Print exactly what appears from the line containing "Task: Sort by" through the final line of the data below, pictures excluded.
▼▼▼
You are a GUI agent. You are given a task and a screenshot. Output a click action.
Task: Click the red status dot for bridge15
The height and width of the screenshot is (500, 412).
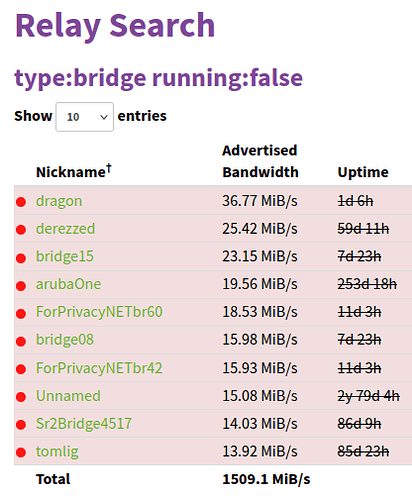click(21, 258)
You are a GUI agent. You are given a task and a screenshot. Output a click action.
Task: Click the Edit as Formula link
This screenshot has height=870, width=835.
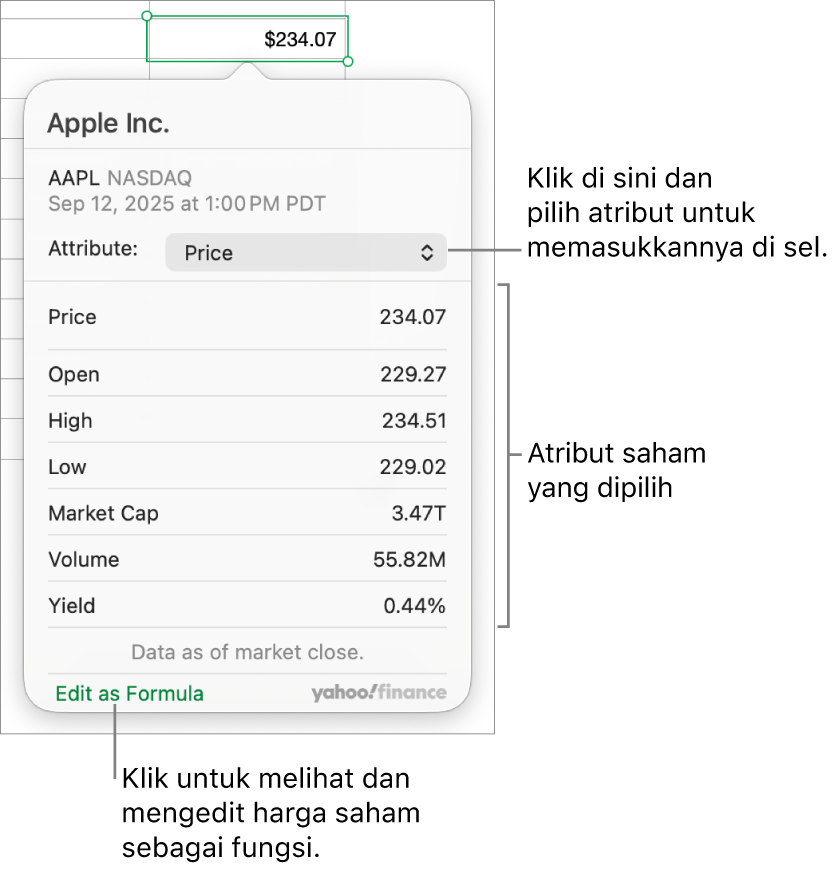(x=129, y=693)
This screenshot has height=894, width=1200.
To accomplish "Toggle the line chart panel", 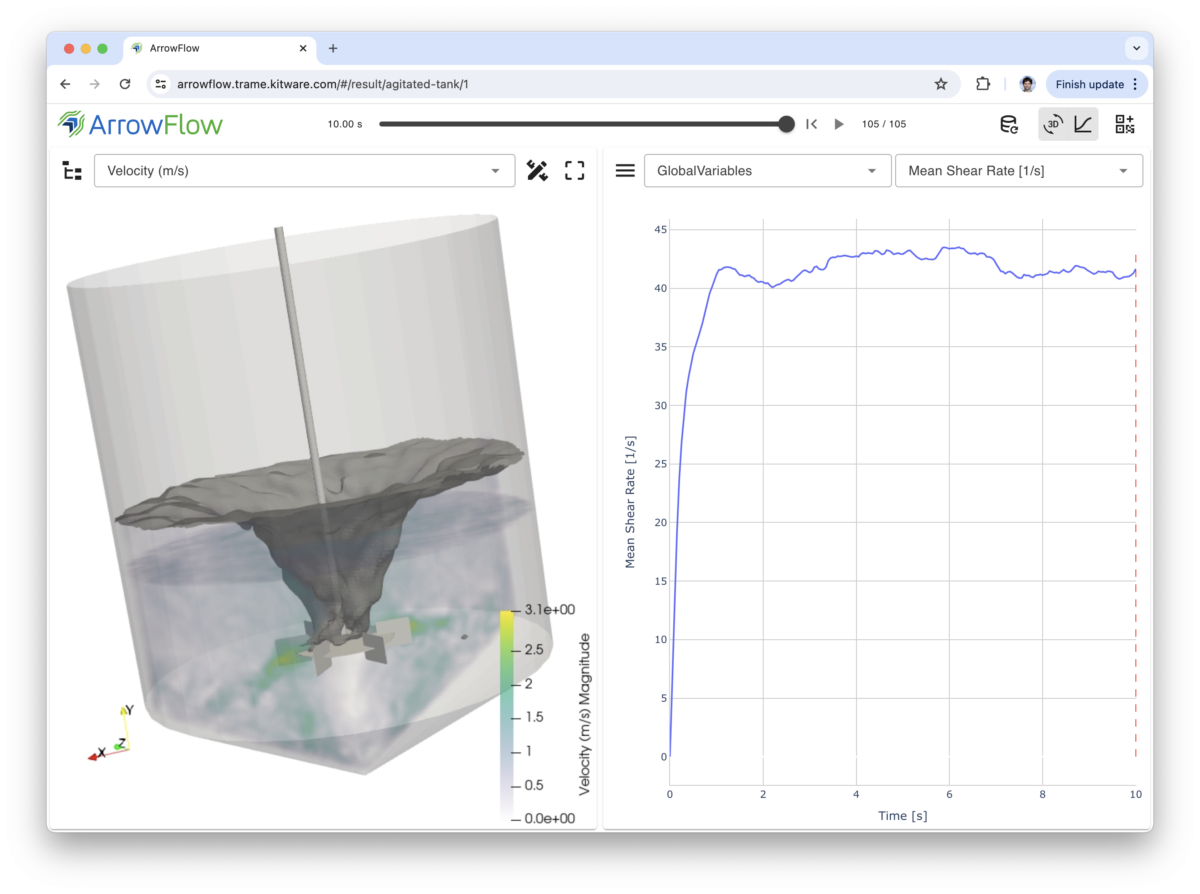I will [1083, 124].
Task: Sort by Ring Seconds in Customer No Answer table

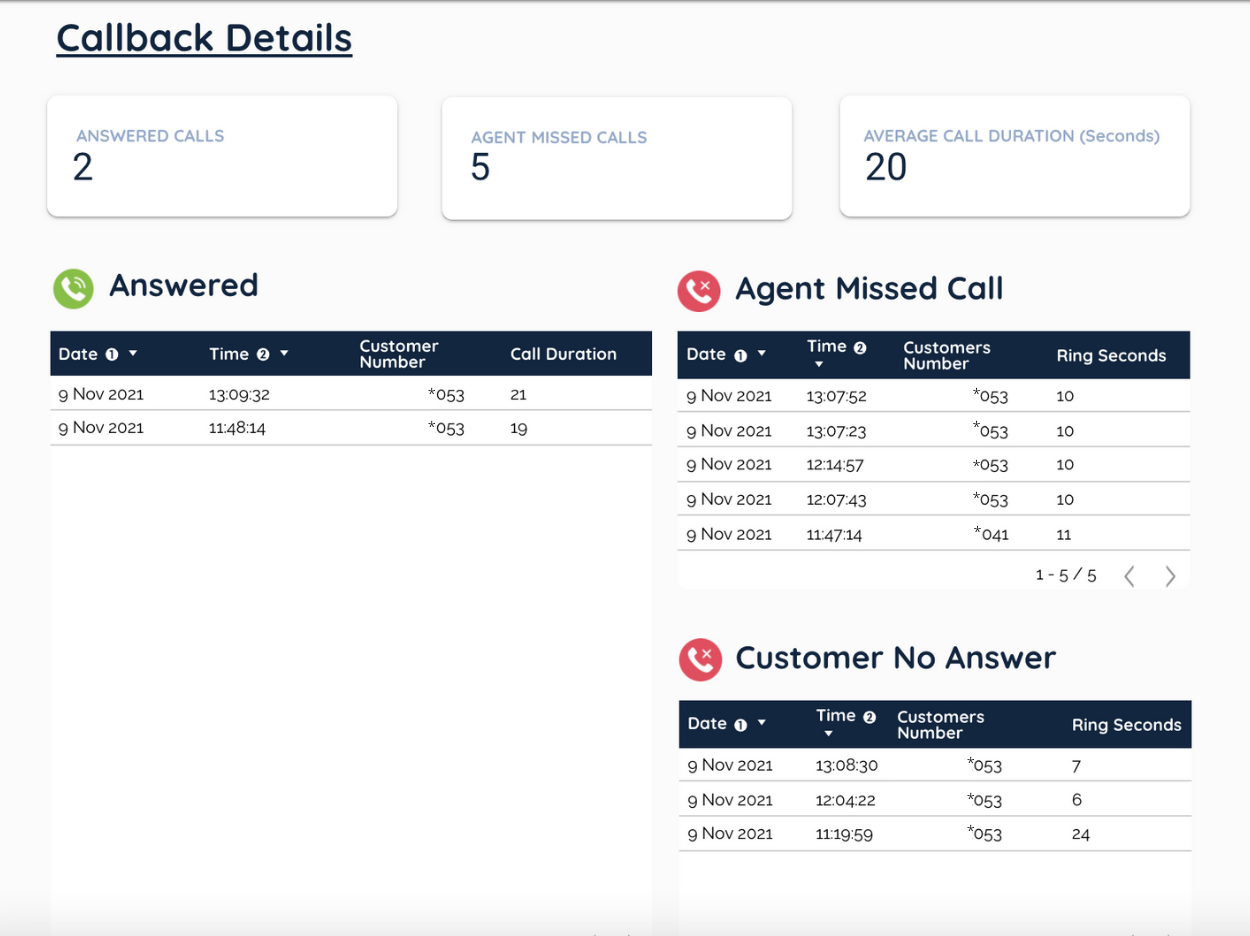Action: pyautogui.click(x=1126, y=724)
▲▲▲
**Written answer**.
Task: Sort by Ring Seconds in Customer No Answer table

Action: pyautogui.click(x=1126, y=724)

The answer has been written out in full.